(Items listed in a dataset)

# # # #

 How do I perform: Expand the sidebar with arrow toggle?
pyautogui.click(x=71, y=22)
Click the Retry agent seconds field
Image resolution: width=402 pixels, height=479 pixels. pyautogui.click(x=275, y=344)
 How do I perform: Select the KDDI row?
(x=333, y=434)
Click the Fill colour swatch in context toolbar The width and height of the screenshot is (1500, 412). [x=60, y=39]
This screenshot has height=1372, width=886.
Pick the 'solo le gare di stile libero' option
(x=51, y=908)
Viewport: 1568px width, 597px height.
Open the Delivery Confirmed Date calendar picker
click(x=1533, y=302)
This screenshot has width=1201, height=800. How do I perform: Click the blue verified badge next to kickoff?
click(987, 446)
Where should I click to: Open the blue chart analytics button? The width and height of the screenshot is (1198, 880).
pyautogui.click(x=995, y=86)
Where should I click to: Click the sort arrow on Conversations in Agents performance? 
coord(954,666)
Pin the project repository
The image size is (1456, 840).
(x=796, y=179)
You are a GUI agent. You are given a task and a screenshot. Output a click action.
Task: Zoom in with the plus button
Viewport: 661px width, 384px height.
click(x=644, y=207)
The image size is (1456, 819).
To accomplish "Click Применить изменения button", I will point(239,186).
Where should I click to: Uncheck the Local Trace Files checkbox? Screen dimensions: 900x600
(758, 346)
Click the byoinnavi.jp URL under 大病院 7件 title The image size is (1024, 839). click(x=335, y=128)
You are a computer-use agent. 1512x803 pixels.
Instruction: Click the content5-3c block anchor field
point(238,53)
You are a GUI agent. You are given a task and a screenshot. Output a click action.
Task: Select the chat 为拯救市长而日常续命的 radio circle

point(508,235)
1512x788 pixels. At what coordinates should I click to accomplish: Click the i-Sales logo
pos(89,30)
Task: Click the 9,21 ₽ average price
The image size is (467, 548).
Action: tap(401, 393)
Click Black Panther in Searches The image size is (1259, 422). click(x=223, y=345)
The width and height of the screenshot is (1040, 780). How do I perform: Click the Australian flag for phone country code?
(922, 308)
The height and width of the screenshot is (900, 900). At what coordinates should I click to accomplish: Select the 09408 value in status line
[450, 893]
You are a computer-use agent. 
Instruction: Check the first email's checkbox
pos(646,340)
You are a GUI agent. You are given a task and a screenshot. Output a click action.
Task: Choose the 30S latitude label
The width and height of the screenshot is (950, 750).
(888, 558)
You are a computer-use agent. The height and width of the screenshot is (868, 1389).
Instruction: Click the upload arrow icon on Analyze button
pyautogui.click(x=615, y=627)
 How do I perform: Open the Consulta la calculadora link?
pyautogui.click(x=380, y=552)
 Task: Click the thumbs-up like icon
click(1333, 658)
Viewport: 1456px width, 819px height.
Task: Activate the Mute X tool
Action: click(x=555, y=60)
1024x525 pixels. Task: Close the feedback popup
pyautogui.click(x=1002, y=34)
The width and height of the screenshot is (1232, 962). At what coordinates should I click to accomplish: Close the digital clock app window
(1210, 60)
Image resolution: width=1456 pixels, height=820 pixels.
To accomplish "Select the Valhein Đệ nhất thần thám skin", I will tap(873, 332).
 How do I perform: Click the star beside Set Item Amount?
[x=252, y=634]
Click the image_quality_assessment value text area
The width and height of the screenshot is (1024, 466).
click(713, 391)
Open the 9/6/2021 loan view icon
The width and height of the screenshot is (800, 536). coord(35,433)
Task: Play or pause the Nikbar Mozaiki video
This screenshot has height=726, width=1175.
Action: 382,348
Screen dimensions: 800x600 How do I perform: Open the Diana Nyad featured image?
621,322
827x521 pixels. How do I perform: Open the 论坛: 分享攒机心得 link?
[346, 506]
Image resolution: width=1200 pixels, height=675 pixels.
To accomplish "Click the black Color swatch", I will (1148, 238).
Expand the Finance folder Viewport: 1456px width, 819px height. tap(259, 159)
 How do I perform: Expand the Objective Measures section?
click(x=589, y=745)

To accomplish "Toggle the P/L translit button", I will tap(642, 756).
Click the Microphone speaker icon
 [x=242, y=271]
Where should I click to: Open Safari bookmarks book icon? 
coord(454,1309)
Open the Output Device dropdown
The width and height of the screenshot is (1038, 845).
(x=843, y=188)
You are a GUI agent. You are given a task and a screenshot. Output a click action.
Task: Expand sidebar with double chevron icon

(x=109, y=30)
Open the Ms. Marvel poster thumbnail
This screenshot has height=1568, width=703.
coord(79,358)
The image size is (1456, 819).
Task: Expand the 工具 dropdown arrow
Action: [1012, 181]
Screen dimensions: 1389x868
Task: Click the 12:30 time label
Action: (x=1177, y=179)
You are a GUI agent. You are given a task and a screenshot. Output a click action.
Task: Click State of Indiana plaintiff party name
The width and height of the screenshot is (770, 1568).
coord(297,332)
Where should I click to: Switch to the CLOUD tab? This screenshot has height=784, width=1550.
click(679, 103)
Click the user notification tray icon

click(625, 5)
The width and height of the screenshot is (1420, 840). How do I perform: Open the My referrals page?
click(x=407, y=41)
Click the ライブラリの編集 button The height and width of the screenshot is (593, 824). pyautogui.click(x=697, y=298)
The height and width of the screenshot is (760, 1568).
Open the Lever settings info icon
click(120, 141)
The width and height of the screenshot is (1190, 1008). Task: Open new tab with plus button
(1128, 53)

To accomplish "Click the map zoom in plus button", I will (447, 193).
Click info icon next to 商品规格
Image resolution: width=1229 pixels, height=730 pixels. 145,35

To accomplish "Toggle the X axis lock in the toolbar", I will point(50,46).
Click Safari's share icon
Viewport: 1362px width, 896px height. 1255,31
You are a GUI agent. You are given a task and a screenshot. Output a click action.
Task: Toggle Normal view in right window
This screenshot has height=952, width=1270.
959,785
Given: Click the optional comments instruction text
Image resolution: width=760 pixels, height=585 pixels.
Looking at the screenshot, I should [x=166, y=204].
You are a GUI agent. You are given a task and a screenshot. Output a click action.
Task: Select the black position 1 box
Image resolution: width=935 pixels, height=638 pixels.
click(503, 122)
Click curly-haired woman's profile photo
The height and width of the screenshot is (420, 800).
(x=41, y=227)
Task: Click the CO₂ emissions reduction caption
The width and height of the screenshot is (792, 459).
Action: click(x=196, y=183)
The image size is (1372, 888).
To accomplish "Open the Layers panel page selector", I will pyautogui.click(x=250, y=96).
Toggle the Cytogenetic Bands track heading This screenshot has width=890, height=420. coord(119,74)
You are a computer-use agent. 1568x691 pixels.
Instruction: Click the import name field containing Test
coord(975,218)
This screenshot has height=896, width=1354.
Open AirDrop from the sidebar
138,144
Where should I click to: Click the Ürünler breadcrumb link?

# # # #

# WORK INSTRUCTIONS
Lay out every one of the records as a numbered list, one line per item, and drop any blank lines.

# ANSWER TO THIS TASK
1.  How do I perform: Expand the sidebar with arrow toggle?
2. pyautogui.click(x=71, y=22)
3. Click the Retry agent seconds field
4. Image resolution: width=402 pixels, height=479 pixels. pyautogui.click(x=275, y=344)
5.  How do I perform: Select the KDDI row?
6. (x=333, y=434)
7. Click the Fill colour swatch in context toolbar The width and height of the screenshot is (1500, 412). [x=60, y=39]
8. This screenshot has height=1372, width=886.
9. Pick the 'solo le gare di stile libero' option
10. (x=51, y=908)
11. Viewport: 1568px width, 597px height.
12. Open the Delivery Confirmed Date calendar picker
13. click(x=1533, y=302)
14. This screenshot has width=1201, height=800. How do I perform: Click the blue verified badge next to kickoff?
15. click(987, 446)
16. Where should I click to: Open the blue chart analytics button? The width and height of the screenshot is (1198, 880).
17. pyautogui.click(x=995, y=86)
18. Where should I click to: Click the sort arrow on Conversations in Agents performance? 
19. coord(954,666)
20. Pin the project repository
21. The image size is (1456, 840).
22. (x=796, y=179)
23. You are a GUI agent. You are given a task and a screenshot. Output a click action.
24. Task: Zoom in with the plus button
25. Viewport: 661px width, 384px height.
26. click(x=644, y=207)
27. The image size is (1456, 819).
28. To accomplish "Click Применить изменения button", I will point(239,186).
29. Where should I click to: Uncheck the Local Trace Files checkbox? Screen dimensions: 900x600
30. (758, 346)
31. Click the byoinnavi.jp URL under 大病院 7件 title The image size is (1024, 839). click(x=335, y=128)
32. You are a computer-use agent. 1512x803 pixels.
33. Instruction: Click the content5-3c block anchor field
34. point(238,53)
35. You are a GUI agent. You are given a task and a screenshot. Output a click action.
36. Task: Select the chat 为拯救市长而日常续命的 radio circle
37. point(508,235)
38. 1512x788 pixels. At what coordinates should I click to accomplish: Click the i-Sales logo
39. pos(89,30)
40. Task: Click the 9,21 ₽ average price
41. The image size is (467, 548).
42. Action: tap(401, 393)
43. Click Black Panther in Searches The image size is (1259, 422). click(x=223, y=345)
44. The width and height of the screenshot is (1040, 780). How do I perform: Click the Australian flag for phone country code?
45. (922, 308)
46. The height and width of the screenshot is (900, 900). At what coordinates should I click to accomplish: Select the 09408 value in status line
47. [450, 893]
48. You are a computer-use agent. 
49. Instruction: Check the first email's checkbox
50. pos(646,340)
51. You are a GUI agent. You are given a task and a screenshot. Output a click action.
52. Task: Choose the 30S latitude label
53. The width and height of the screenshot is (950, 750).
54. (888, 558)
55. You are a computer-use agent. The height and width of the screenshot is (868, 1389).
56. Instruction: Click the upload arrow icon on Analyze button
57. pyautogui.click(x=615, y=627)
58.  How do I perform: Open the Consulta la calculadora link?
59. pyautogui.click(x=380, y=552)
60.  Task: Click the thumbs-up like icon
61. click(1333, 658)
62. Viewport: 1456px width, 819px height.
63. Task: Activate the Mute X tool
64. Action: click(x=555, y=60)
65. 1024x525 pixels. Task: Close the feedback popup
66. pyautogui.click(x=1002, y=34)
67. The width and height of the screenshot is (1232, 962). At what coordinates should I click to accomplish: Close the digital clock app window
68. (1210, 60)
69. Image resolution: width=1456 pixels, height=820 pixels.
70. To accomplish "Select the Valhein Đệ nhất thần thám skin", I will tap(873, 332).
71.  How do I perform: Click the star beside Set Item Amount?
72. [x=252, y=634]
73. Click the image_quality_assessment value text area
74. The width and height of the screenshot is (1024, 466).
75. click(713, 391)
76. Open the 9/6/2021 loan view icon
77. The width and height of the screenshot is (800, 536). coord(35,433)
78. Task: Play or pause the Nikbar Mozaiki video
79. This screenshot has height=726, width=1175.
80. Action: 382,348
81. Screen dimensions: 800x600 How do I perform: Open the Diana Nyad featured image?
82. 621,322
83. 827x521 pixels. How do I perform: Open the 论坛: 分享攒机心得 link?
84. [346, 506]
85. Image resolution: width=1200 pixels, height=675 pixels.
86. To accomplish "Click the black Color swatch", I will (1148, 238).
87. Expand the Finance folder Viewport: 1456px width, 819px height. tap(259, 159)
88.  How do I perform: Expand the Objective Measures section?
89. click(x=589, y=745)
90. To accomplish "Toggle the P/L translit button", I will tap(642, 756).
91. Click the Microphone speaker icon
92.  [x=242, y=271]
93. Where should I click to: Open Safari bookmarks book icon? 
94. coord(454,1309)
95. Open the Output Device dropdown
96. The width and height of the screenshot is (1038, 845).
97. (x=843, y=188)
98. You are a GUI agent. You are given a task and a screenshot. Output a click action.
99. Task: Expand sidebar with double chevron icon
100. (x=109, y=30)
101. Open the Ms. Marvel poster thumbnail
102. This screenshot has height=1568, width=703.
103. coord(79,358)
104. The image size is (1456, 819).
105. Task: Expand the 工具 dropdown arrow
106. Action: [1012, 181]
107. Screen dimensions: 1389x868
108. Task: Click the 12:30 time label
109. Action: (x=1177, y=179)
110. You are a GUI agent. You are given a task and a screenshot. Output a click action.
111. Task: Click State of Indiana plaintiff party name
112. The width and height of the screenshot is (770, 1568).
113. coord(297,332)
114. Where should I click to: Switch to the CLOUD tab? This screenshot has height=784, width=1550.
115. click(679, 103)
116. Click the user notification tray icon
117. click(625, 5)
118. The width and height of the screenshot is (1420, 840). How do I perform: Open the My referrals page?
119. click(x=407, y=41)
120. Click the ライブラリの編集 button The height and width of the screenshot is (593, 824). pyautogui.click(x=697, y=298)
121. The height and width of the screenshot is (760, 1568).
122. Open the Lever settings info icon
123. click(120, 141)
124. The width and height of the screenshot is (1190, 1008). Task: Open new tab with plus button
125. (1128, 53)
126. To accomplish "Click the map zoom in plus button", I will (447, 193).
127. Click info icon next to 商品规格
128. Image resolution: width=1229 pixels, height=730 pixels. 145,35
129. To accomplish "Toggle the X axis lock in the toolbar", I will point(50,46).
130. Click Safari's share icon
131. Viewport: 1362px width, 896px height. 1255,31
132. You are a GUI agent. You are given a task and a screenshot. Output a click action.
133. Task: Toggle Normal view in right window
134. This screenshot has height=952, width=1270.
135. 959,785
136. Given: Click the optional comments instruction text
137. Image resolution: width=760 pixels, height=585 pixels.
138. Looking at the screenshot, I should [x=166, y=204].
139. You are a GUI agent. You are given a task and a screenshot. Output a click action.
140. Task: Select the black position 1 box
141. Image resolution: width=935 pixels, height=638 pixels.
142. click(503, 122)
143. Click curly-haired woman's profile photo
144. The height and width of the screenshot is (420, 800).
145. (x=41, y=227)
146. Task: Click the CO₂ emissions reduction caption
147. The width and height of the screenshot is (792, 459).
148. Action: click(x=196, y=183)
149. The image size is (1372, 888).
150. To accomplish "Open the Layers panel page selector", I will pyautogui.click(x=250, y=96).
151. Toggle the Cytogenetic Bands track heading This screenshot has width=890, height=420. coord(119,74)
152. You are a computer-use agent. 1568x691 pixels.
153. Instruction: Click the import name field containing Test
154. coord(975,218)
155. This screenshot has height=896, width=1354.
156. Open AirDrop from the sidebar
157. 138,144
158. Where should I click to: Click the Ürünler breadcrumb link?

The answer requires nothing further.